Provided information |
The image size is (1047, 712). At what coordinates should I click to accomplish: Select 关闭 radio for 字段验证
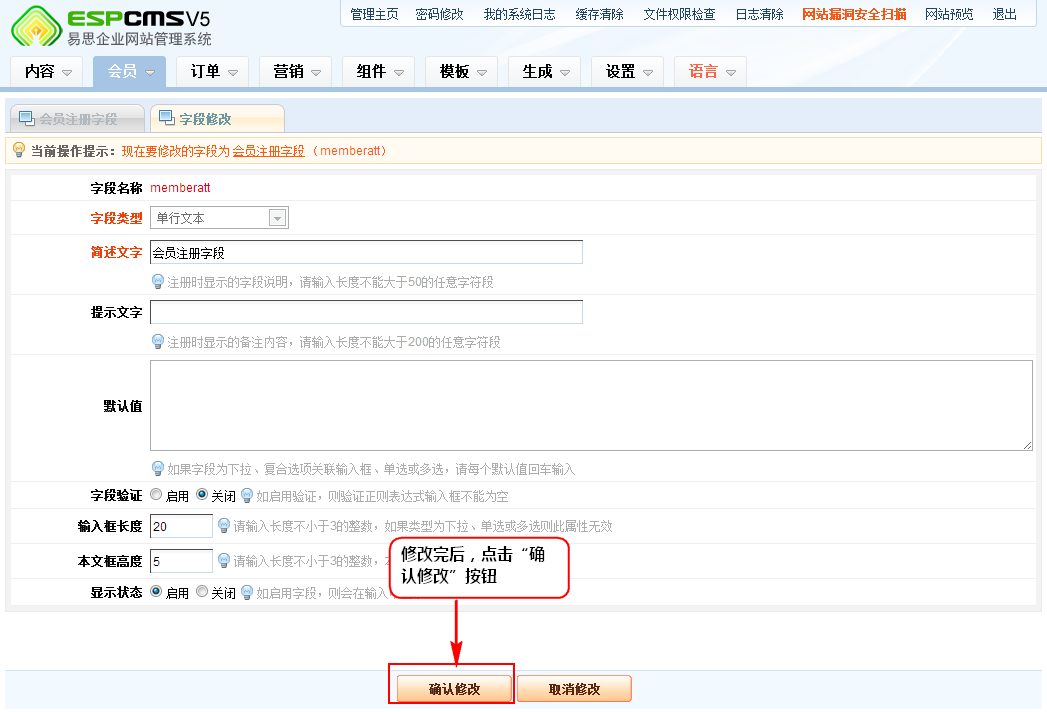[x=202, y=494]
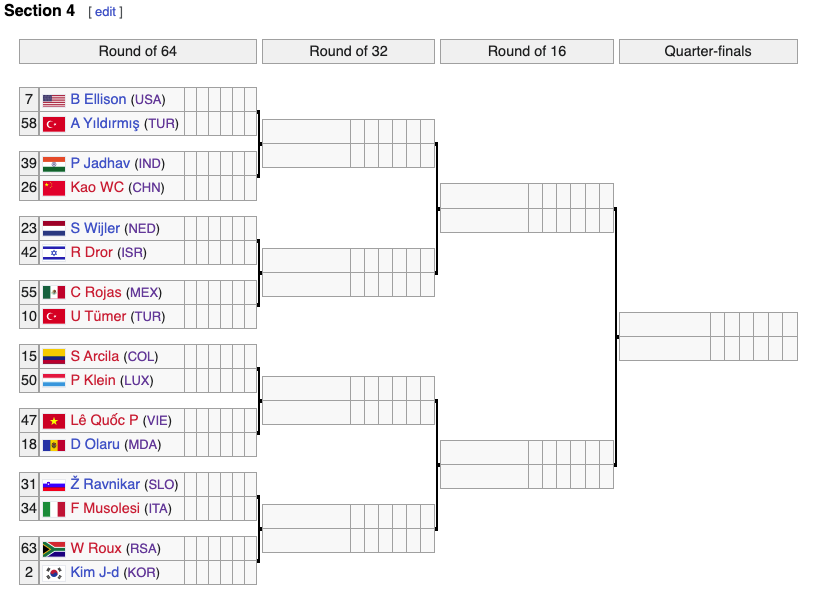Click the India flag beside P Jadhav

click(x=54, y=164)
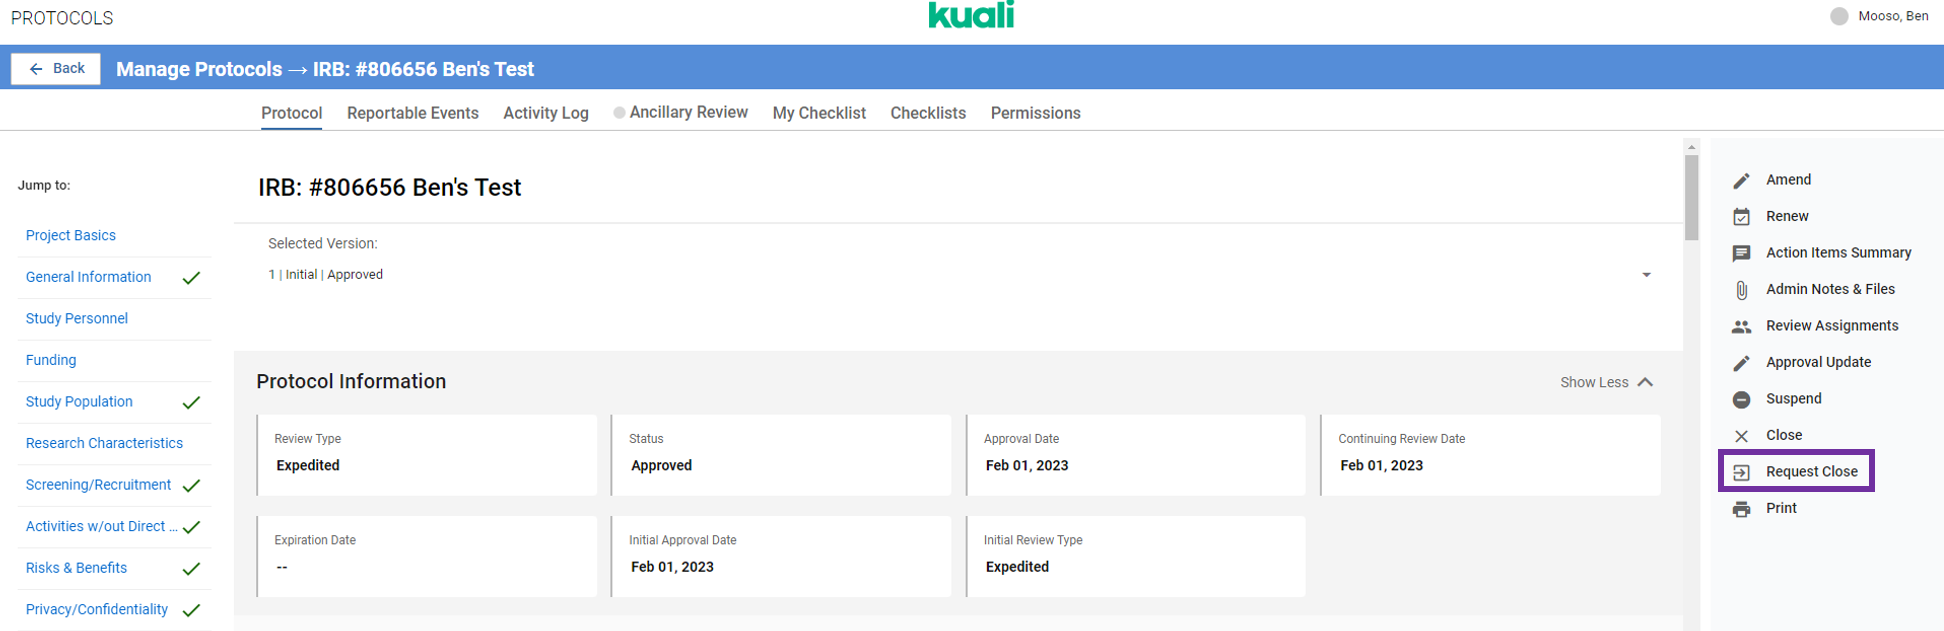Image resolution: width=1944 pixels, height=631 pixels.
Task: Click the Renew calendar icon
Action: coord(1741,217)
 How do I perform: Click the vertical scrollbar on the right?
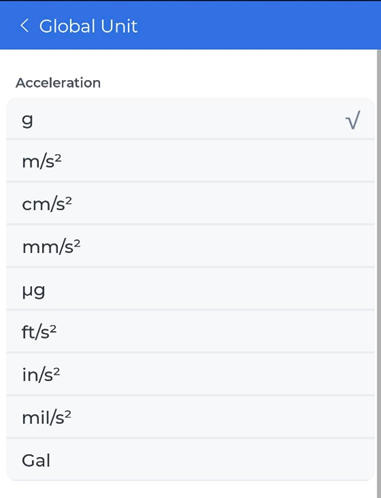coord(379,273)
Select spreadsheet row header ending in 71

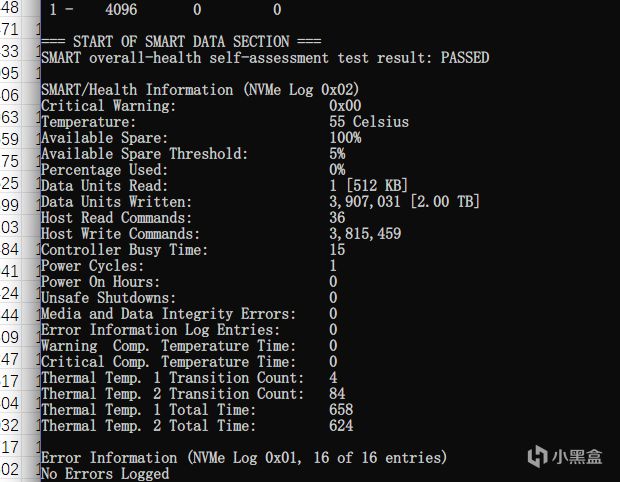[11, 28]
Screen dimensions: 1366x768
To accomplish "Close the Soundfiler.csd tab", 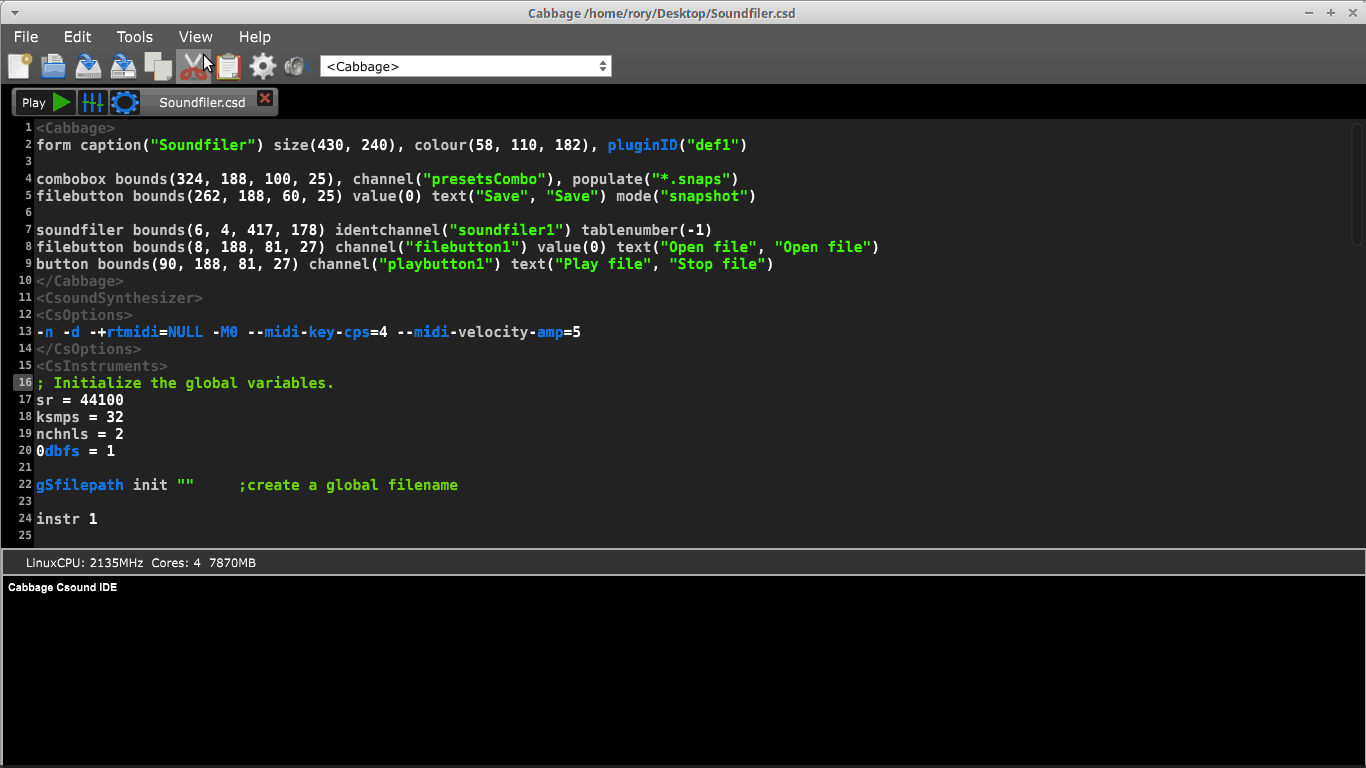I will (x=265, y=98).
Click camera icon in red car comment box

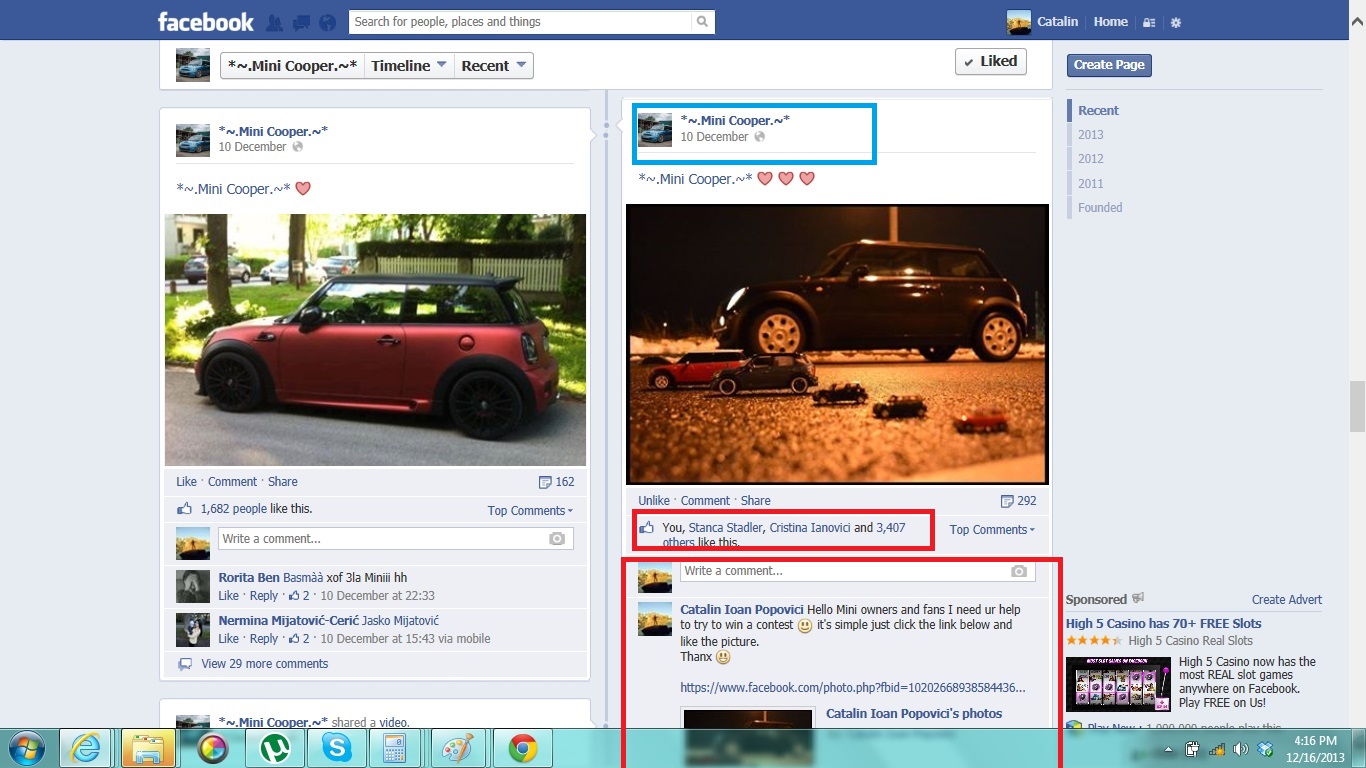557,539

Task instructions |
From the first line through the line with "Screen dimensions: 1366x768", output those lines of the entries above exactly, and nothing else, with the pictures left out.

The completed task |
The image size is (1047, 712). At what coordinates should I click to accomplish: Select 关闭 radio for 字段验证
[x=202, y=494]
Click the India flag beside P Jadhav

click(x=54, y=164)
Image resolution: width=1944 pixels, height=631 pixels.
Task: Click the Renew calendar icon
Action: coord(1741,217)
 How do I perform: Click the vertical scrollbar on the right?
coord(379,273)
Select spreadsheet row header ending in 71

[11, 28]
Screen dimensions: 1366x768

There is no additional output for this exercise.